GNSS real‐time instantaneous velocimetry based on moving‐window polynomial modelling

Abstract

The instantaneous kinematic velocity obtained by using a stand-alone global navigation satellite system (GNSS) receiver has attracted increasing attention, and has significant for numerous applications. Using the time difference carrier phase (TDCP) measurements, or the displacements they produced, we propose two real-time instantaneous velocity determination methods based on the moving-window polynomial model. The two methods are called the observation-domain and the coordinate-domain, correspondingly. In the calculation process, the Cholesky update method is utilized to improve numerical efficiency. The proposed methods are a finite impulse in nature, and hence are robust against modeling uncertainties, such as temporal outlying measurements, inaccurate information of noise statistics. Two vehicle-mounted experiments were performed to verify the performance of the coordinate-domain and observation-domain methods.

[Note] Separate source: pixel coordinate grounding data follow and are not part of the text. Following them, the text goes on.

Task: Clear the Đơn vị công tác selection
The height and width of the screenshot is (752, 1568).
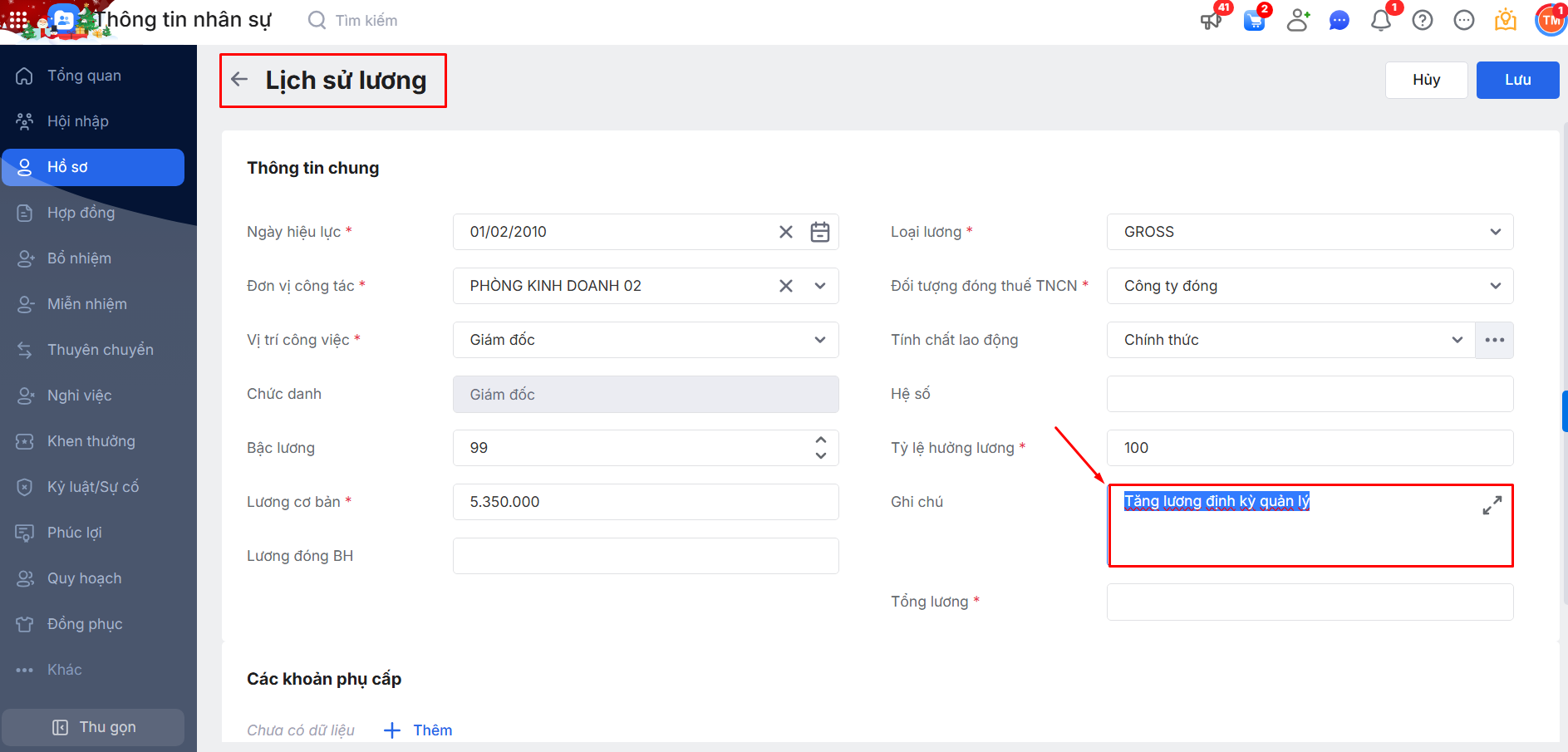Action: pos(785,286)
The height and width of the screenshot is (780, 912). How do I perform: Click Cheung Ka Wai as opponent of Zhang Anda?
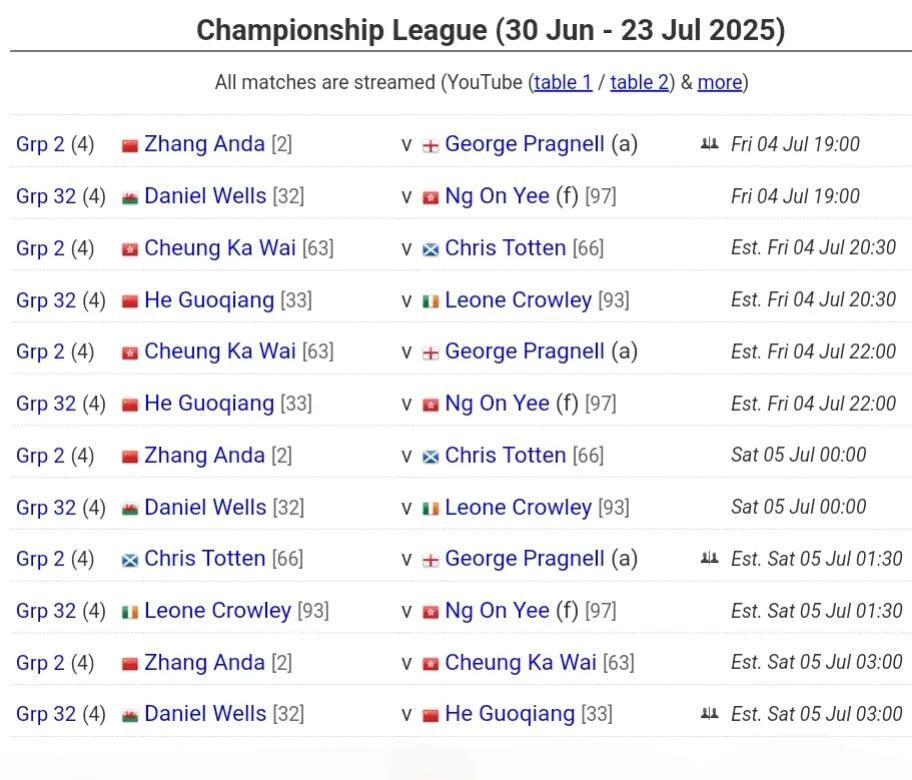click(521, 663)
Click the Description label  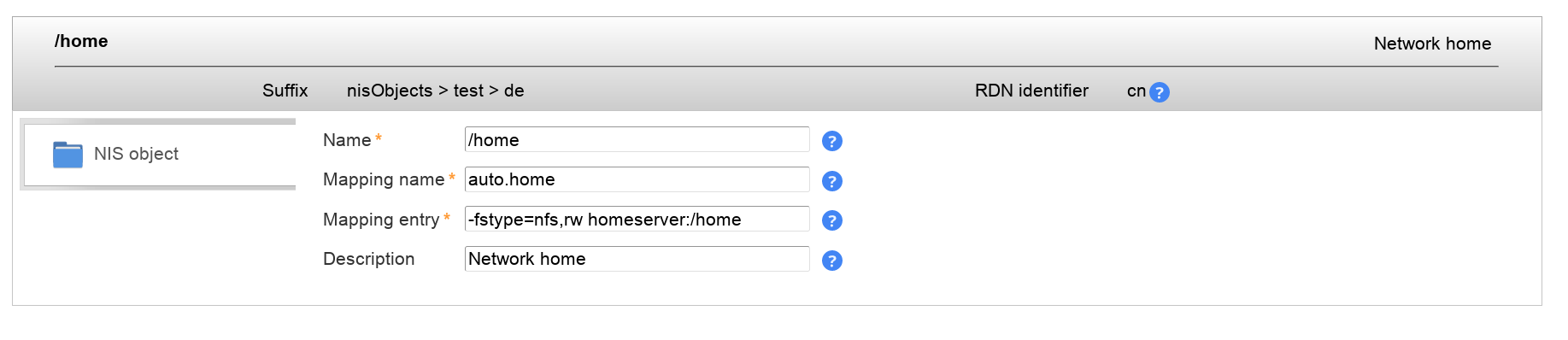click(x=368, y=259)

The reference velocities used to evaluate the accuracy of velocity estimates are chosen as GNSS/INS smoothing solution and high-rate RTK solution in these two experiments, respectively. The results show that the coordinate-domain and observation-domain methods were comparable in performance, both better than that of the Nonlinear Tracking Differentiator (NTD) method. Specifically, the improvement in terms of root mean square of the proposed methods, compared with the NTD, can be 29.3–40.3% and 6.25–16.4% in the two experiments, respectively.